## REQUIREMENT
Return every entry from the listing below unaltered.

# # # # #

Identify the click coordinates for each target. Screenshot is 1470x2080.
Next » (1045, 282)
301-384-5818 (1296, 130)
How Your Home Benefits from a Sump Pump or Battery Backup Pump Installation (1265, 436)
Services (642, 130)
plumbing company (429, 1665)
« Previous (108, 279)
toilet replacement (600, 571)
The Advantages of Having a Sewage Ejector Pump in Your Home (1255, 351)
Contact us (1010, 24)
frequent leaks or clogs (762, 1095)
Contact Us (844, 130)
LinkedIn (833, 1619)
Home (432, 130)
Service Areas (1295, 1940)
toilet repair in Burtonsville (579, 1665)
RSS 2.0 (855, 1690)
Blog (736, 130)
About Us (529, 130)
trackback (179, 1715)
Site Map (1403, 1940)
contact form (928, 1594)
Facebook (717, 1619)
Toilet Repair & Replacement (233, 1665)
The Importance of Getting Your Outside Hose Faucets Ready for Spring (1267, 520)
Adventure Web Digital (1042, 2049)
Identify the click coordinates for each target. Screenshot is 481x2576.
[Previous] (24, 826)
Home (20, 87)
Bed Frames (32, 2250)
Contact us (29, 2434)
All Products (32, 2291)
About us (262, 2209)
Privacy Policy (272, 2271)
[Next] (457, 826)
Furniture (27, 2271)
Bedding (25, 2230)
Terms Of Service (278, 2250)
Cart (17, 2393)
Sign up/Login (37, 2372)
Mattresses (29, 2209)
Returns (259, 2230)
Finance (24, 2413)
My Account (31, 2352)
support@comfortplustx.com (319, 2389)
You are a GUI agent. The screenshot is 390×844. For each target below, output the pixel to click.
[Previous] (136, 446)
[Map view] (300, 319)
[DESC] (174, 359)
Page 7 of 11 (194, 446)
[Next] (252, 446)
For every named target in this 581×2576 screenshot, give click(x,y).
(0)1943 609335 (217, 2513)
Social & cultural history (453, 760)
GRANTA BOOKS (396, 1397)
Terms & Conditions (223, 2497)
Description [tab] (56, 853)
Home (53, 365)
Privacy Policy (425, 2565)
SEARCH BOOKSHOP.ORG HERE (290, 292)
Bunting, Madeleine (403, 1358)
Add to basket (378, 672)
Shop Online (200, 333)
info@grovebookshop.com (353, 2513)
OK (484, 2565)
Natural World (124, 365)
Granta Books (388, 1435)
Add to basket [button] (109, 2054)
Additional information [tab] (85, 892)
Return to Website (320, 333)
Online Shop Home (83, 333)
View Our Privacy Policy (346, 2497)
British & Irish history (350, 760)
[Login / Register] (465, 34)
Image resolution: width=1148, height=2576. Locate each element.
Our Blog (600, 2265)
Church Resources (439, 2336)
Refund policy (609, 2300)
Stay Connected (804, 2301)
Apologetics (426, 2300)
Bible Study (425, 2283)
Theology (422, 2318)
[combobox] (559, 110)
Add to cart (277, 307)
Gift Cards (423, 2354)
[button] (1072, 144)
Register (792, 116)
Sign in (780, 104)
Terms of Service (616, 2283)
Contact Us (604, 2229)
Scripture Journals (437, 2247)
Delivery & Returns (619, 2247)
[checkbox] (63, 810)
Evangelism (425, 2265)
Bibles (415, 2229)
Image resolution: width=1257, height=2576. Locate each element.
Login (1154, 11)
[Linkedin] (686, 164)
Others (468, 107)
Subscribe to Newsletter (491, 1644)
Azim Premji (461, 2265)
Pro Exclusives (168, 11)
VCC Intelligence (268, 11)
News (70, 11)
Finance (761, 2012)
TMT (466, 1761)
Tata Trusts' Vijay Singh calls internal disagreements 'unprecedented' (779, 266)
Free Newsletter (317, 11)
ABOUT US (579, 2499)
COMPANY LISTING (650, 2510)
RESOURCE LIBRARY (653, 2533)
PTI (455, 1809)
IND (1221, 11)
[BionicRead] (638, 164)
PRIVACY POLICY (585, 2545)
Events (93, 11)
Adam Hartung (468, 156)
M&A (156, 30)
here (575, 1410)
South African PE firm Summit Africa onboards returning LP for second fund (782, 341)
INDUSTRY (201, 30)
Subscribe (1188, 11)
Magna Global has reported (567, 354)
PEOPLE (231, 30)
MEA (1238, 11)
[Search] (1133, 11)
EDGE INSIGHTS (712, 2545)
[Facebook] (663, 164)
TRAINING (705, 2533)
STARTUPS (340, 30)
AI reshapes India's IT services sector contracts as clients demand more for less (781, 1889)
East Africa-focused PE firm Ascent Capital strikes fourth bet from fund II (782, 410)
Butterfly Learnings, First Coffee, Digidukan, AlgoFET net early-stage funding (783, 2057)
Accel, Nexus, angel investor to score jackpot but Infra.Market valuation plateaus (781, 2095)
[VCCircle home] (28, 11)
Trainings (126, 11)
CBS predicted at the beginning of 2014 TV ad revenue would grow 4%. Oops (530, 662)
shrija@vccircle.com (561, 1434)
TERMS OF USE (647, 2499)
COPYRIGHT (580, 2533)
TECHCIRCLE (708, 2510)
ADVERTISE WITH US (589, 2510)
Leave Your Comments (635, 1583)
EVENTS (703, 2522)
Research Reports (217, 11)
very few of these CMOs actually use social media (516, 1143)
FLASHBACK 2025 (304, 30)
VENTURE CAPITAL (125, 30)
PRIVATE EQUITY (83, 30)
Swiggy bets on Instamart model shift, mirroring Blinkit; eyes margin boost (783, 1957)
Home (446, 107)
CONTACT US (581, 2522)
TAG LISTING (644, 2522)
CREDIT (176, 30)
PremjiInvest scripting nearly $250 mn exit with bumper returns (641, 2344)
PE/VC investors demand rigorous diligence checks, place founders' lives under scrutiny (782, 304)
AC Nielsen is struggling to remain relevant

# # # # #

## SOLUTION TO THIS EXERCISE
Identify the click coordinates for each target. Screenshot is 1470x2080.
Next » (1045, 282)
301-384-5818 (1296, 130)
How Your Home Benefits from a Sump Pump or Battery Backup Pump Installation (1265, 436)
Services (642, 130)
plumbing company (429, 1665)
« Previous (108, 279)
toilet replacement (600, 571)
The Advantages of Having a Sewage Ejector Pump in Your Home (1255, 351)
Contact us (1010, 24)
frequent leaks or clogs (762, 1095)
Contact Us (844, 130)
LinkedIn (833, 1619)
Home (432, 130)
Service Areas (1295, 1940)
toilet repair in Burtonsville (579, 1665)
RSS 2.0 (855, 1690)
Blog (736, 130)
About Us (529, 130)
trackback (179, 1715)
Site Map (1403, 1940)
contact form (928, 1594)
Facebook (717, 1619)
Toilet Repair & Replacement (233, 1665)
The Importance of Getting Your Outside Hose Faucets Ready for Spring (1267, 520)
Adventure Web Digital (1042, 2049)
Identify the click coordinates for each target. Screenshot is 481x2576.
[Previous] (24, 826)
Home (20, 87)
Bed Frames (32, 2250)
Contact us (29, 2434)
All Products (32, 2291)
About us (262, 2209)
Privacy Policy (272, 2271)
[Next] (457, 826)
Furniture (27, 2271)
Bedding (25, 2230)
Terms Of Service (278, 2250)
Cart (17, 2393)
Sign up/Login (37, 2372)
Mattresses (29, 2209)
Returns (259, 2230)
Finance (24, 2413)
My Account (31, 2352)
support@comfortplustx.com (319, 2389)
You are a GUI agent. The screenshot is 390×844. For each target below, output the pixel to click.
[Previous] (136, 446)
[Map view] (300, 319)
[DESC] (174, 359)
Page 7 of 11 (194, 446)
[Next] (252, 446)
For every named target in this 581×2576 screenshot, give click(x,y).
(0)1943 609335 (217, 2513)
Social & cultural history (453, 760)
GRANTA BOOKS (396, 1397)
Terms & Conditions (223, 2497)
Description [tab] (56, 853)
Home (53, 365)
Privacy Policy (425, 2565)
SEARCH BOOKSHOP.ORG HERE (290, 292)
Bunting, Madeleine (403, 1358)
Add to basket (378, 672)
Shop Online (200, 333)
info@grovebookshop.com (353, 2513)
OK (484, 2565)
Natural World (124, 365)
Granta Books (388, 1435)
Add to basket [button] (109, 2054)
Additional information [tab] (85, 892)
Return to Website (320, 333)
Online Shop Home (83, 333)
View Our Privacy Policy (346, 2497)
British & Irish history (350, 760)
[Login / Register] (465, 34)
Image resolution: width=1148, height=2576. Locate each element.
Our Blog (600, 2265)
Church Resources (439, 2336)
Refund policy (609, 2300)
Stay Connected (804, 2301)
Apologetics (426, 2300)
Bible Study (425, 2283)
Theology (422, 2318)
[combobox] (559, 110)
Add to cart (277, 307)
Gift Cards (423, 2354)
[button] (1072, 144)
Register (792, 116)
Sign in (780, 104)
Terms of Service (616, 2283)
Contact Us (604, 2229)
Scripture Journals (437, 2247)
Delivery & Returns (619, 2247)
[checkbox] (63, 810)
Evangelism (425, 2265)
Bibles (415, 2229)
Image resolution: width=1257, height=2576. Locate each element.
Login (1154, 11)
[Linkedin] (686, 164)
Others (468, 107)
Subscribe to Newsletter (491, 1644)
Azim Premji (461, 2265)
Pro Exclusives (168, 11)
VCC Intelligence (268, 11)
News (70, 11)
Finance (761, 2012)
TMT (466, 1761)
Tata Trusts' Vijay Singh calls internal disagreements 'unprecedented' (779, 266)
Free Newsletter (317, 11)
ABOUT US (579, 2499)
COMPANY LISTING (650, 2510)
RESOURCE LIBRARY (653, 2533)
PTI (455, 1809)
IND (1221, 11)
[BionicRead] (638, 164)
PRIVACY POLICY (585, 2545)
Events (93, 11)
Adam Hartung (468, 156)
M&A (156, 30)
here (575, 1410)
South African PE firm Summit Africa onboards returning LP for second fund (782, 341)
INDUSTRY (201, 30)
Subscribe (1188, 11)
Magna Global has reported (567, 354)
PEOPLE (231, 30)
MEA (1238, 11)
[Search] (1133, 11)
EDGE INSIGHTS (712, 2545)
[Facebook] (663, 164)
TRAINING (705, 2533)
STARTUPS (340, 30)
AI reshapes India's IT services sector contracts as clients demand more for less (781, 1889)
East Africa-focused PE firm Ascent Capital strikes fourth bet from fund II (782, 410)
Butterfly Learnings, First Coffee, Digidukan, AlgoFET net early-stage funding (783, 2057)
Accel, Nexus, angel investor to score jackpot but Infra.Market valuation plateaus (781, 2095)
[VCCircle home] (28, 11)
Trainings (126, 11)
CBS predicted at the beginning of 2014 TV ad revenue would grow 4%. Oops (530, 662)
shrija@vccircle.com (561, 1434)
TERMS OF USE (647, 2499)
COPYRIGHT (580, 2533)
TECHCIRCLE (708, 2510)
ADVERTISE WITH US (589, 2510)
Leave Your Comments (635, 1583)
EVENTS (703, 2522)
Research Reports (217, 11)
very few of these CMOs actually use social media (516, 1143)
FLASHBACK 2025 (304, 30)
VENTURE CAPITAL (125, 30)
PRIVATE EQUITY (83, 30)
Swiggy bets on Instamart model shift, mirroring Blinkit; eyes margin boost (783, 1957)
Home (446, 107)
CONTACT US (581, 2522)
TAG LISTING (644, 2522)
CREDIT (176, 30)
PremjiInvest scripting nearly $250 mn exit with bumper returns (641, 2344)
PE/VC investors demand rigorous diligence checks, place founders' lives under scrutiny (782, 304)
AC Nielsen is struggling to remain relevant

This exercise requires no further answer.